Adulazione e dissimulazione, le armi che più spesso adottava per conservare la benevolenza dei suoi padroni, erano divenute accorgimenti indispensabili da quando l’artrite gli aveva storpiato le dita e le cataratte gli avevano offuscato la vista. Il timore che le sue infermità potessero spingere Anatolio a cacciarlo dalla corte, costringendolo a mendicare, funsero da formidabile sprono al suo servilismo e la sordità incipiente ovattò, assieme ai rumori, anche le blande proteste della sua coscienza.
«Mio signore, l’errore c’è, non si può negare. A mia discolpa posso solo far notare a vostra maestà la gibbosità della pelle. Ecco, se mettete un dito qui…»
«Un corno, tu e i conciatori! L’unica gobba presente in questa stanza è quella sulla tua schiena, che raddrizzerò a bastonate se non correggerai lo sbaglio.»
«Mio signore», tentò di difendersi Cosimo, sbiancando, «non dovete dare a questa piccola svista maggiore importanza di quanta non ne abbia. Il popolo non sa leggere. Spetterà ai banditori correggere l’errore quando declameranno il documento nelle piazze.»
«Non è il popolo che mi interessa. Questo editto dovrà fare il giro delle provincie. Il suo scopo è quello di attirare nel nostro regno il fiore della cavalleria. E i cavalieri sanno leggere, non sono dei pezzi d’asini come te!»

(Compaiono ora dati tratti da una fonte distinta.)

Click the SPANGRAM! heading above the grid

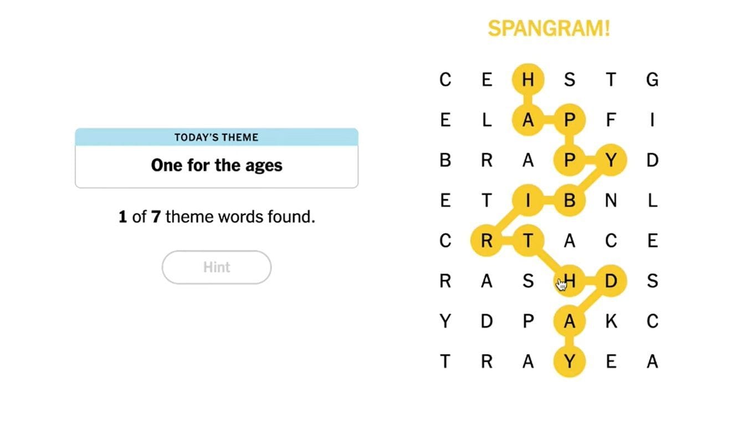(549, 29)
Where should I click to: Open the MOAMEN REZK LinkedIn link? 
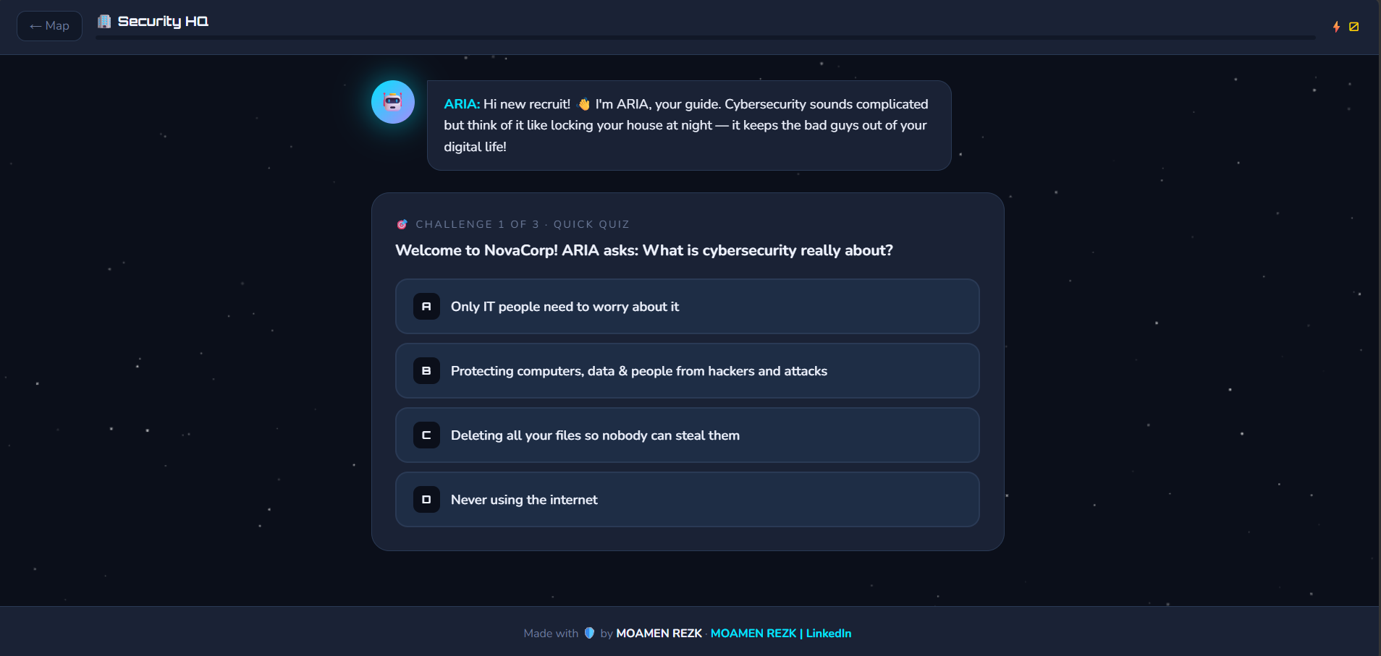781,633
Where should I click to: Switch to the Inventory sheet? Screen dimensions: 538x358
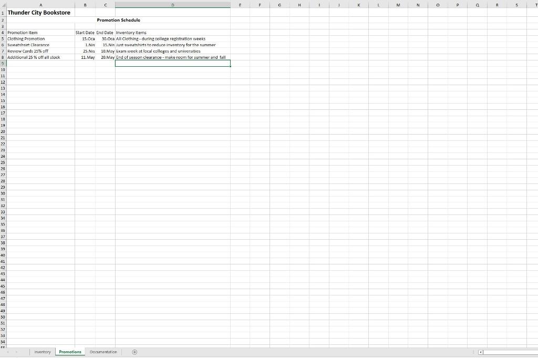coord(42,352)
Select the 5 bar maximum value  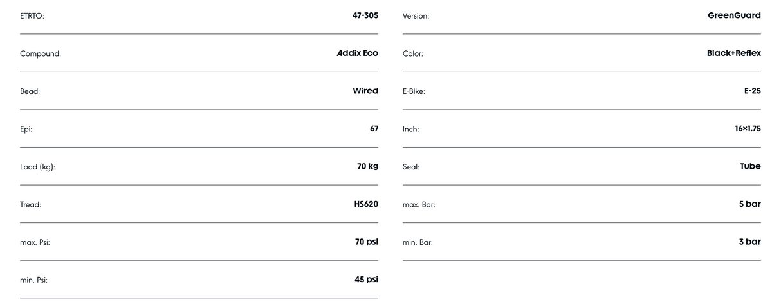click(x=749, y=204)
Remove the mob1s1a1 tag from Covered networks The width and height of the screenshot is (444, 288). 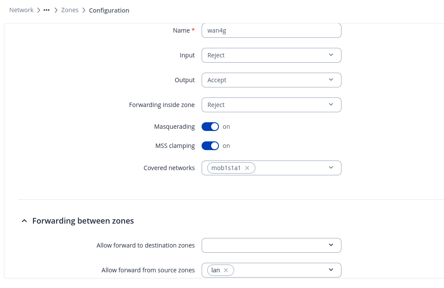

«La signoria vostra, come sempre, ha una visione luminosa della verità, ma credo di potervi consolare. Io ormai sono vecchio, da quando ho raggiunto i settant’anni ho smesso di contare la mia età e da quella data sono ormai trascorsi duemilacinquecentosette giorni. Grazie alla mia esperienza posso affermare che sono pochi i cavalieri che hanno l’abitudine di leggere e fra questi non figurano certo i migliori a maneggiare la spada.»
«Idioti e ignoranti. Questo è vero.»
«Sono uomini abituati a combattere per la loro vita e addestrati a farlo.»

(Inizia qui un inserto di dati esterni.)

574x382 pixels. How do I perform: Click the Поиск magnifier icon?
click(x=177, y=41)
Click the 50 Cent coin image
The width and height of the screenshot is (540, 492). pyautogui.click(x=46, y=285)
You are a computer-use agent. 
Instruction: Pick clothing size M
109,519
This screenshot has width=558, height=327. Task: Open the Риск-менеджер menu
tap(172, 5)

«Rozzi, ubriaconi, impertinenti e chiassosi. Ecco cosa sono.»
«Ma abili nell’uso delle armi, mio signore.»
«Questo lo dicono loro, ma io non mi fido. Io sì che ero bravo con le armi, quando ero più giovane.»
«Mio signore, mai ho ammirato nella mia lunga vita uomo che possieda le qualità del cavaliere meglio di voi.»
«Dici il vero, scriba.» Il re gonfiò il petto. «Ma l’editto non va bene lo stesso. Lo devi correggere.»
«Spiegatemi come e rimedierò subito.»
Anatolio curvò la schiena in avanti, accavallò le gambe, stese il documento sulle ginocchia e lo rilesse due volte da cima a fondo.
«Ma sei certo della data? Dalla fondazione di Roma, dico.»
«Se non è sicuro vostra maestà, come potrà esserlo un semplice cavaliere?»
«Su questo hai di nuovo ragione.»
Anatolio andava quietandosi e Cosimo azzardò un movimento, nel tentativo di trovare una posizione più comoda. Il re parve dimenticarsi della sua presenza e si lasciò sfuggire una riflessione a mezza voce.
«Dovrebbe bastare per salvare la mia piccola Silene.»
Poi tornò col pensiero al giorno in cui tutta quella storia aveva avuto inizio.